On January 12, 2010, a 7.0 magnitude earthquake struck the nation of Haiti, the poorest country in the Western hemisphere. With the epicenter of the quake just 15 miles away from Port-au-Prince, the nation’s largest city, the devastation was complete and catastrophic. More than 300,000 people died, while 1 million additional people were made homeless due to the quake.
In such a poor country, people could not afford to build structures to withstand any significant tremor. Many buildings were constructed with flimsy materials and were not reinforced with anything. Indeed, even the Presidential Palace collapsed from the burden of its load. In addition, the lack of a strong government institutional structure prevented aid from being quickly distributed to those in need. Foreign aid groups had to pick up the slack, especially with respect to the logistical operations of the aid mission.

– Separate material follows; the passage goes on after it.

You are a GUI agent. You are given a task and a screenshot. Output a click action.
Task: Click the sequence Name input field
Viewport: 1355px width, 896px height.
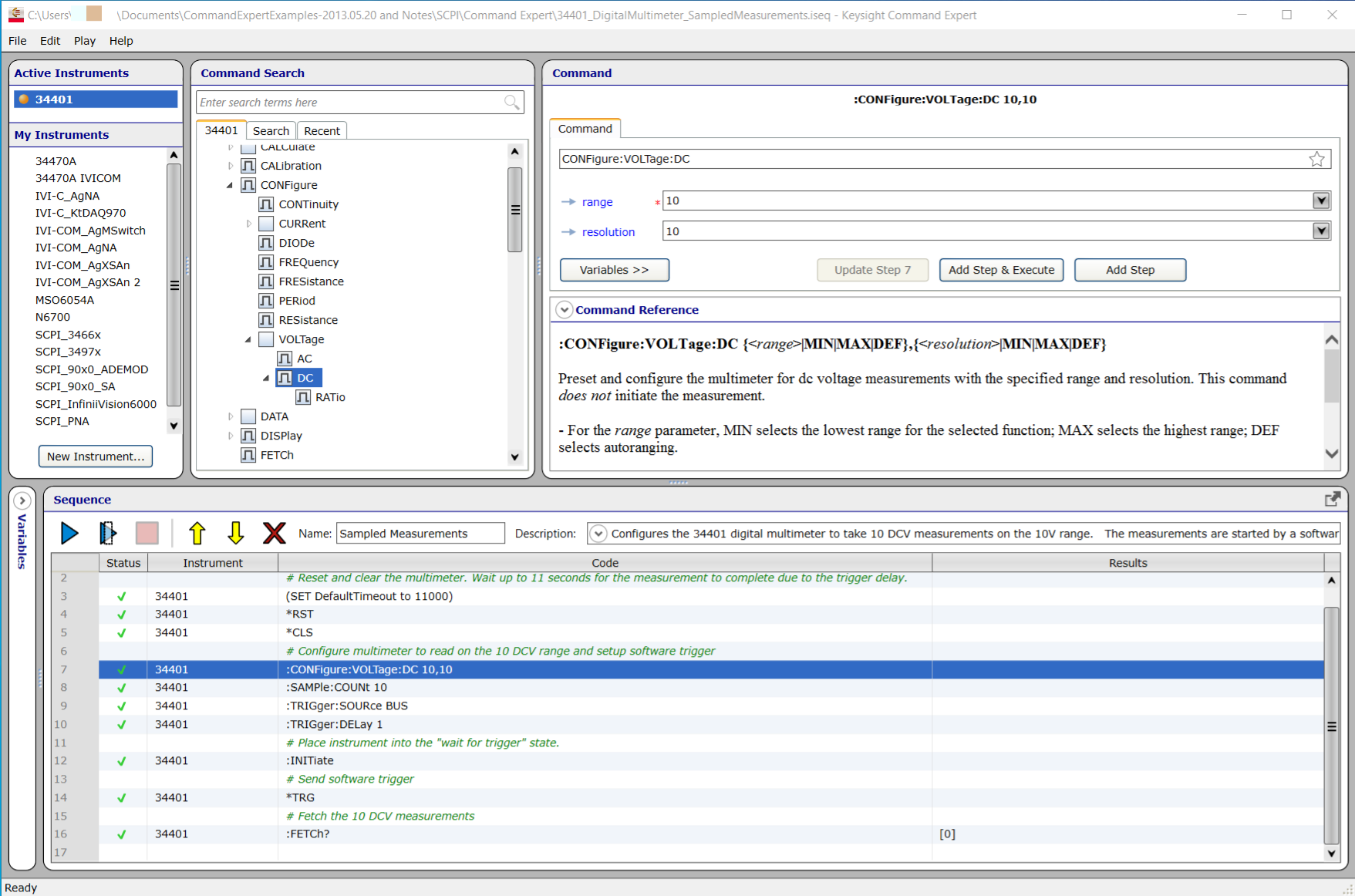(420, 534)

As a counterpoint, consider the 9.0 magnitude earthquake that struck Japan in March. Despite an earthquake many times as powerful as the one that stuck Haiti, the death toll was approximately 15,000, a fraction of the loss of life in Haiti. As it would turn out, much of the devastation would be caused by the tsunami produced by the earthquake, not by the quake itself.

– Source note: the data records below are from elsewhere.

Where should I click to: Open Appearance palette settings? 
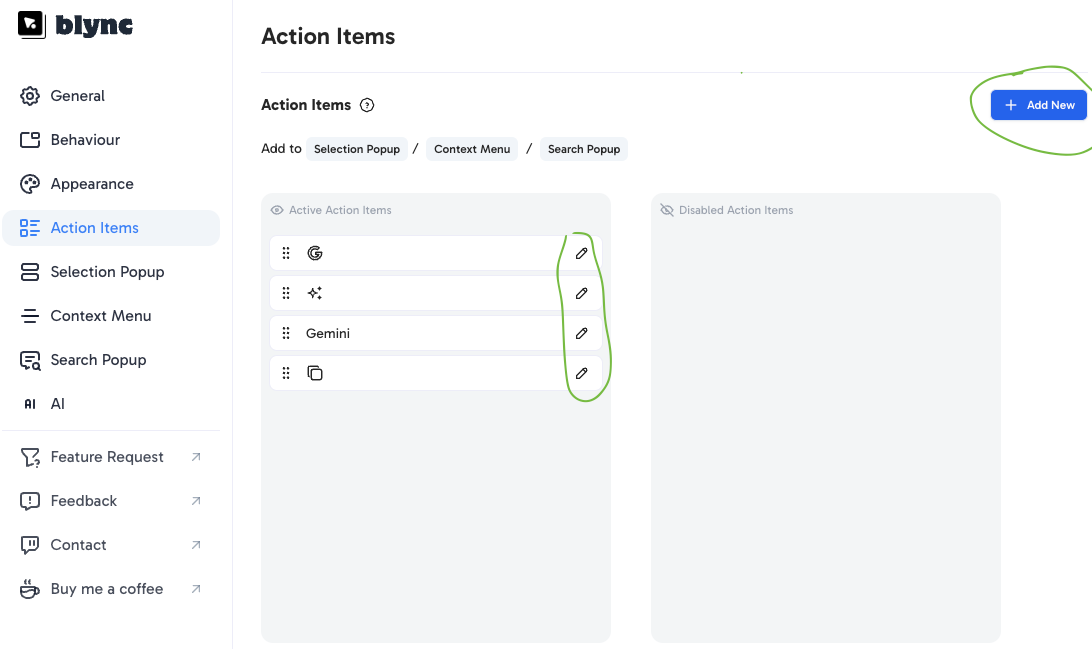coord(91,184)
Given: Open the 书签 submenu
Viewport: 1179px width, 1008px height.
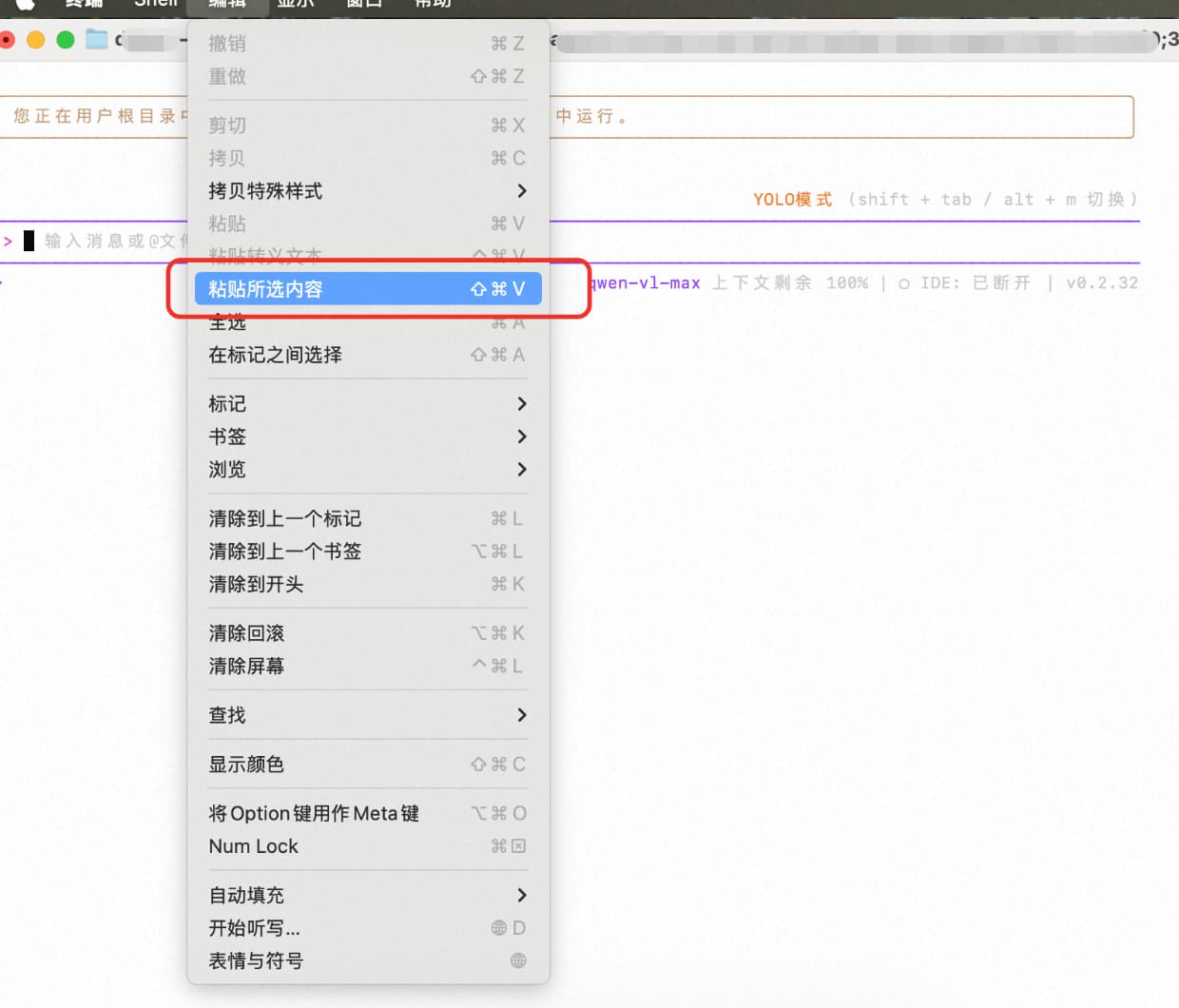Looking at the screenshot, I should click(367, 436).
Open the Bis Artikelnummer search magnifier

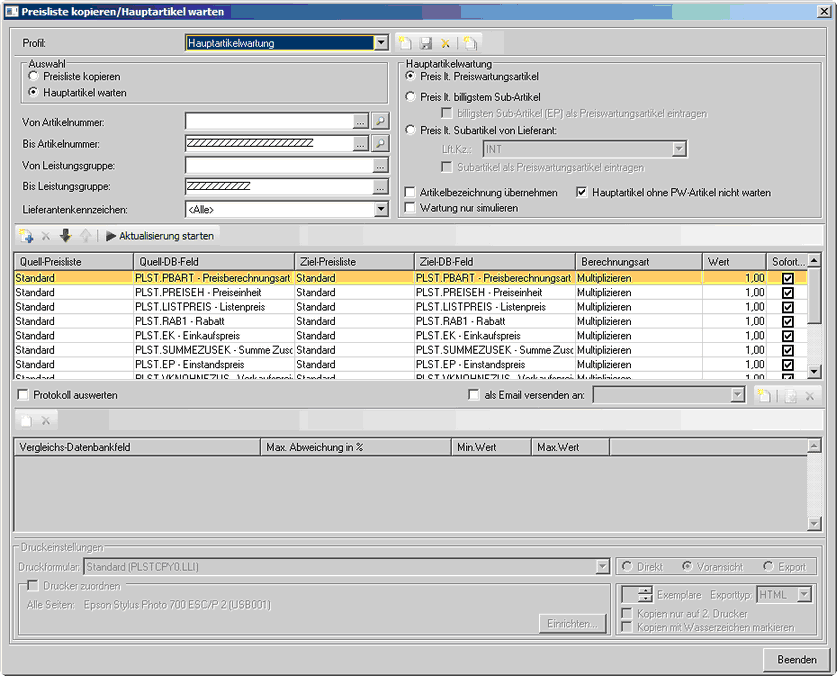click(380, 143)
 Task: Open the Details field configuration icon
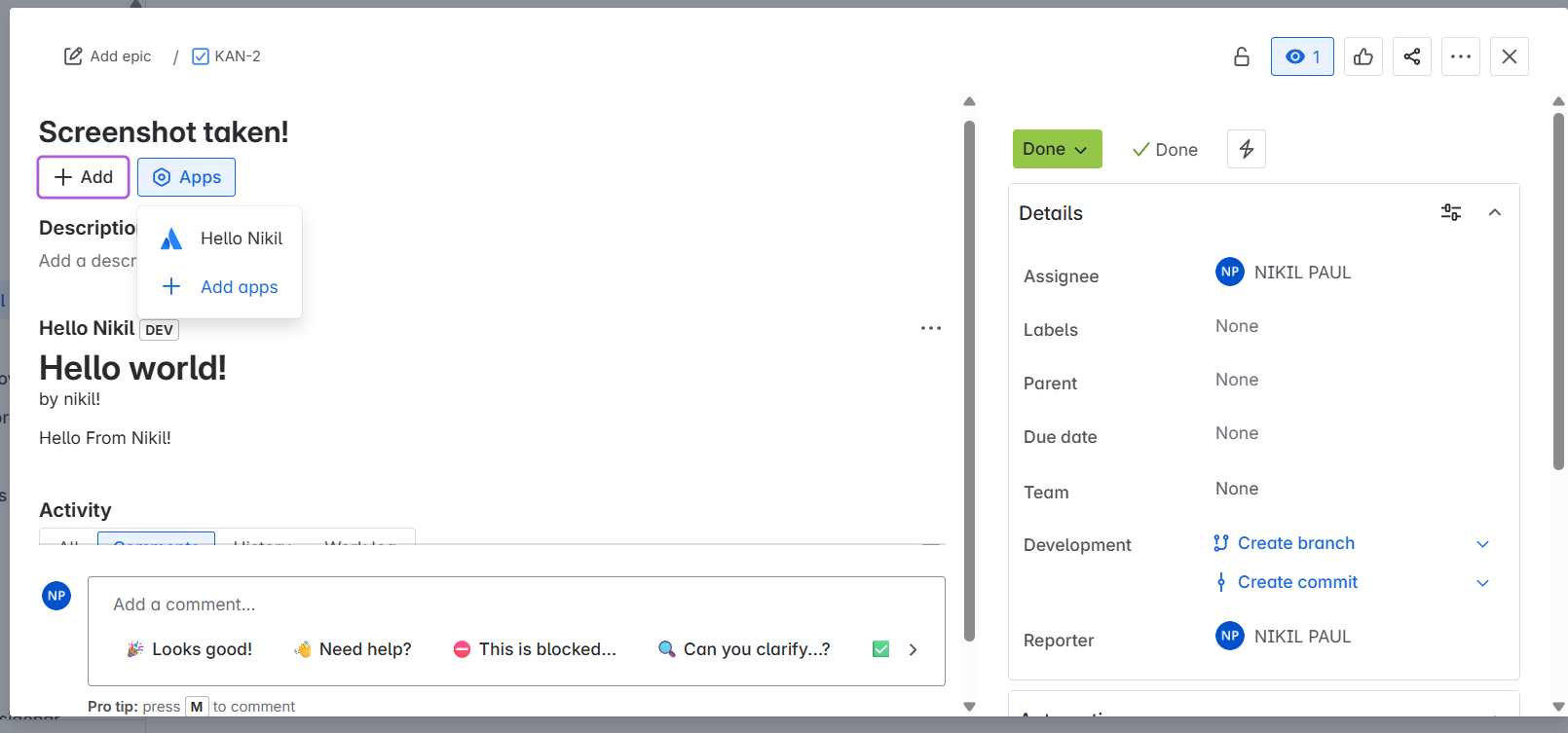1451,211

Japan, which has long been accustomed to earthquake activity, has spend billions of dollars to modernize its infrastructure, implementing stringent building codes to help structures withstand large quakes. In addition, Japan has invested much money in building sea walls, precisely to protect its coast for the types of tsunamis that ultimately overwhelmed them. Japan, with a gross domestic product of 5 trillion, had the resources necessary to aid those in need quickly, helping to reduce the loss of life.
In short, developed nations have the resources necessary to build infrastructure that can withstand natural disasters. Even when they do fail, developed nations are able to maintain complex logistical operations to aid in the aftermath. However, developing nations have a hard time even responding to the needs of its citizens in the aftermath of a natural disaster, a fact that is just compounded by their poverty. The end result is needless death and destruction.